July 20, 2011
By Robin of Berkeley
One of my friends voluntarily attended an event recently, one that I wouldn't go to for a million bucks (well, maybe a million bucks). It was called Erasing White Privilege.
My friend, whom I'll call Andrea, sat in a room with other whites on one side, and people of color on the other. Then the whites sheepishly confessed any real or imagined offenses perpetuated against a person of color.
After the whites tried to atone for their guilt, the people of color got involved: yelling at them, preaching, and discharging much rage. Andrea's rendition of the events reminded me of those angerfests that were popular in the '70s.
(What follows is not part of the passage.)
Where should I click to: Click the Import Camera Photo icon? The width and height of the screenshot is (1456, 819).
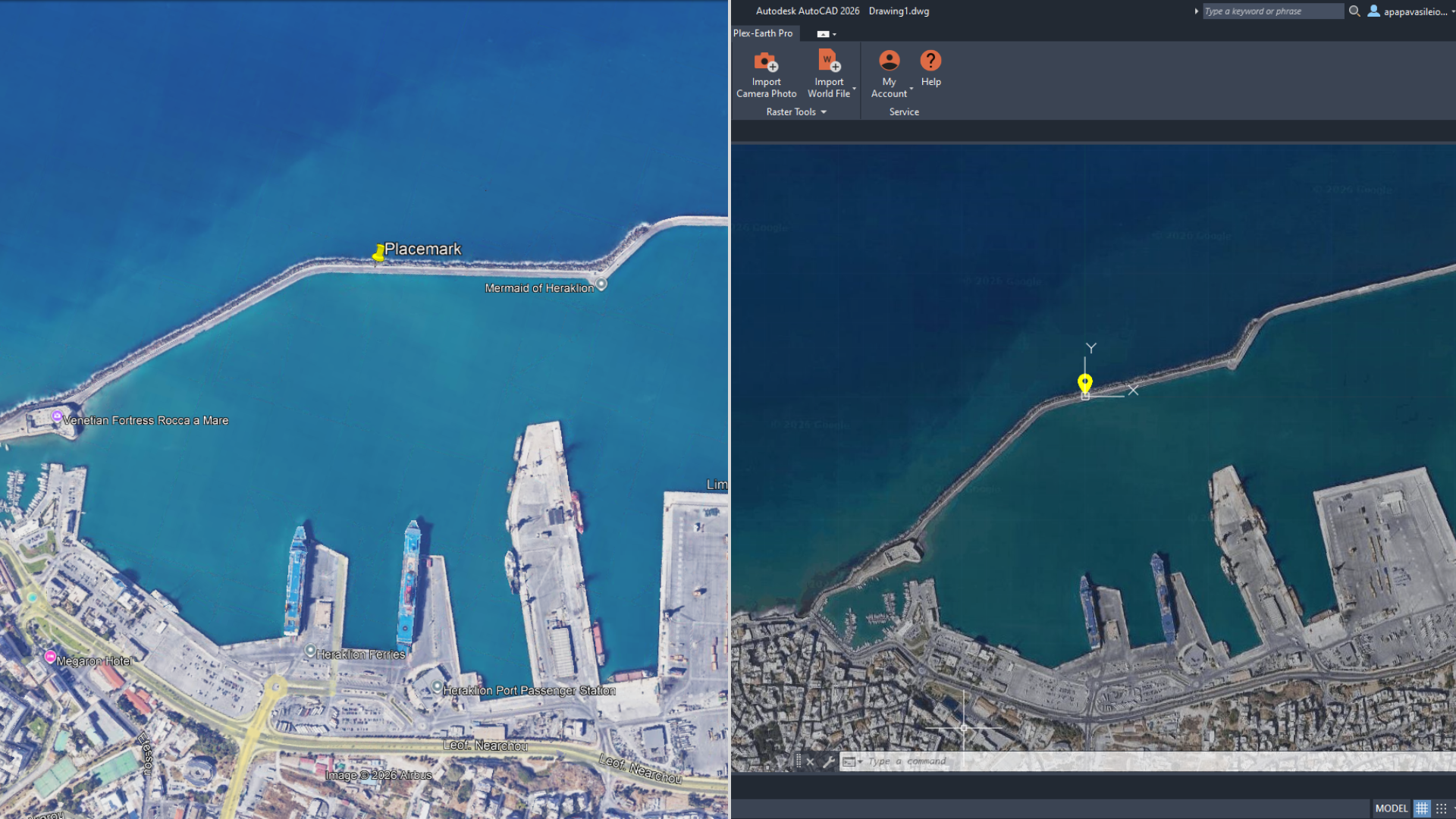[x=766, y=61]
Back then, people would pay to be in encounter groups, where they'd holler and smack each other with foam bats. The idea was that by releasing anger, everyone would feel better.
But guess what the research eventually found? By raging at another person (whether he deserves it or not), our anger doesn't dissipate; it grows. And the deleterious effects are not just emotional. Blood pressure rises and muscle tension increases, promoting hypertension and musculoskeletal pain.
But the studies don't matter; these days it's all about white guilt and minority rage. And the endgame isn't reconciliation and racial healing. We're living in a creepy age where revenge is the order of the day, where the left wants to seize power under the lofty guise of justice.